Trágica historia de amor y voyeurismo

La travesía con esta carga ha sido difícil. En cada parada de autobús, cada vez que veo a un policía, cada momento incómodo cuando alguien se sienta a mi lado, siento como si me estuvieran observando. Como si supieran lo que llevo sobre mis hombros, lo que está en mi bolsa, lo que oculta mi mirada. Me es imposible no sentirme culpable y excitada, exactamente igual a como cuando tienes sexo por primera vez, a escondidas, ahogando los gemidos, detrás de la puerta, en una casa vacía, mientras tus sentidos se dividen entre el goce de las embestidas y la sensación de estar siempre alerta, para que al menor ruido actuar y subirte rápido la ropa interior, acomodarte el sostén y alaciarse el cabello. Justo así me siento, solo que un poco más excitada -por el hecho de ser descubierta- y menos culpable por eso que llevo arrastrando.

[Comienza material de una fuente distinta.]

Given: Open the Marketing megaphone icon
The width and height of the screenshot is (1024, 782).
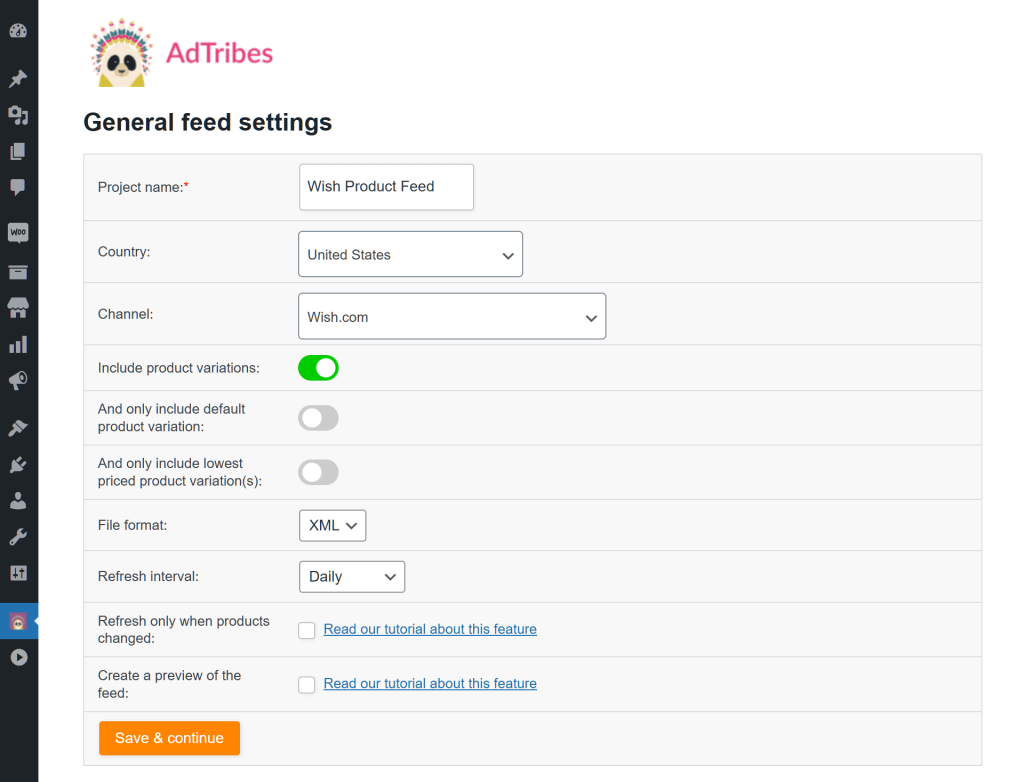Looking at the screenshot, I should point(19,381).

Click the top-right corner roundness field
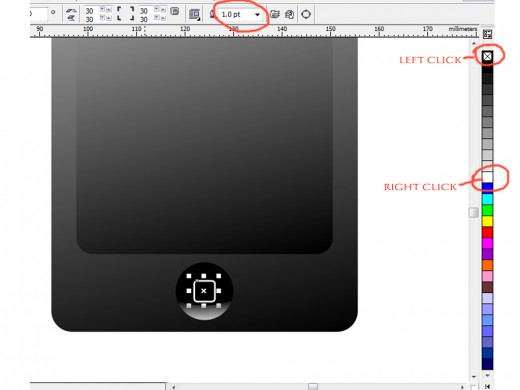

Llegue a este hotel donde la vista se pierde entre cientos de casas, avenidas y árboles mal podados. Arrojo la bolsa al rincón, me quito los zapatos y las medias y, sin prender la luz, me siento cerca de la ventana a observar. Cada casa tiene algo diferente, una historia que contar. La primera que llama mi atención es apenas una morada de un piso, descuidada, patio al frente y reja barata. La luz que se cuela por entre las ventanas dibujan una sombra masculina, que se mueve erráticamente. Una segunda silueta, femenina, aparece en escena, levantando una mano como cubriéndose. El hombre arroja algo por sobre la cabeza de ella, pero no alcanzo a distinguir si hace o no blanco en su objetivo. Se acerca a la mujer y claramente se ve como tres golpes hacen mella en el cuerpo. La jalonea y avienta, no sé a dónde, ya que desaparece de mi vista. Pero en ese momento descubro a quien iba dirijo lo que le arrojo, lo que sea que haya sido. Levanta en brazos un cuerpo más pequeño que el de él y al momento se abre la puerta, aventándolo a la calle. Un joven de unos trece o catorce años, sobándose la cabeza, sin playera ni zapatos. Voltea la cabeza y grita algo que no alcanzo a escuchar. Azota la reja y se va caminando por la avenida desierta, hasta que lo pierdo de vista.

Un edifico de departamentos, cada ventana tiene algo diferente que contar. Una pareja cenando, un tipo viendo la televisión, alguien más sé esta bañando. Pero este juego de adivinar que pasa detrás de las cortinas me está aburriendo. Enciendo un cigarro y contemplo la noche, con la luna en lo alto, viendo como la punta de este vicio agrio se consume en efímeros hilos de humo. Saboreo cada bocanada como si fuera la última. Porque es la última.

Que curioso, mi último pensamiento antes de jalar el gatillo es que alguien más observe por entre la ventana y sea capaz de inventarse una historia, llena de amor y sexo, trágico y abrasante.